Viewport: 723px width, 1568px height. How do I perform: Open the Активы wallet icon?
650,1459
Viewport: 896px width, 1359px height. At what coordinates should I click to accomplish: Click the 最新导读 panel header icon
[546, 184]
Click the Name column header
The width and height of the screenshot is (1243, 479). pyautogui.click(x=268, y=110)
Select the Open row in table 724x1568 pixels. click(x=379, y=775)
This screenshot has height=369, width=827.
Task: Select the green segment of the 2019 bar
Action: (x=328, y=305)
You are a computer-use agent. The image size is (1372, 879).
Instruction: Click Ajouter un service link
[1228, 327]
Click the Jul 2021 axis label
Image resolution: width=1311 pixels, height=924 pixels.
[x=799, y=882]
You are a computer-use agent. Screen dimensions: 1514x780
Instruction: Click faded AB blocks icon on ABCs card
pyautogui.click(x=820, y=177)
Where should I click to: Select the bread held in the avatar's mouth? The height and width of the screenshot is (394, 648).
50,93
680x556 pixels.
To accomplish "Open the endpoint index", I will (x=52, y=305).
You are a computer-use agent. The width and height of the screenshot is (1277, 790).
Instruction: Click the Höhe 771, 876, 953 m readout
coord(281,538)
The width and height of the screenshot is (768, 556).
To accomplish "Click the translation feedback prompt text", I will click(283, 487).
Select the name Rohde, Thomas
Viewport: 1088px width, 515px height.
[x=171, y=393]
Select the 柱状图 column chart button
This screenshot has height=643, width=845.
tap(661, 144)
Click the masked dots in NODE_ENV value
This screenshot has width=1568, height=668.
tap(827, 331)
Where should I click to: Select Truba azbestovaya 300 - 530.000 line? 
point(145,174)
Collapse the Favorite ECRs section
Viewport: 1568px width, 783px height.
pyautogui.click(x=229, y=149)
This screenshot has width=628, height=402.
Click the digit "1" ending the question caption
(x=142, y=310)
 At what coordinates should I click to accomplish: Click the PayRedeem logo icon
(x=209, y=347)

▶ _The task_:
Everything before the line containing "Collapse the Favorite ECRs section" stays out. Write out that line and the rest of the entries exactly.

▶ _Reply_:
Collapse the Favorite ECRs section
Viewport: 1568px width, 783px height.
pyautogui.click(x=229, y=149)
This screenshot has width=628, height=402.
Click the digit "1" ending the question caption
(x=142, y=310)
 At what coordinates should I click to accomplish: Click the PayRedeem logo icon
(x=209, y=347)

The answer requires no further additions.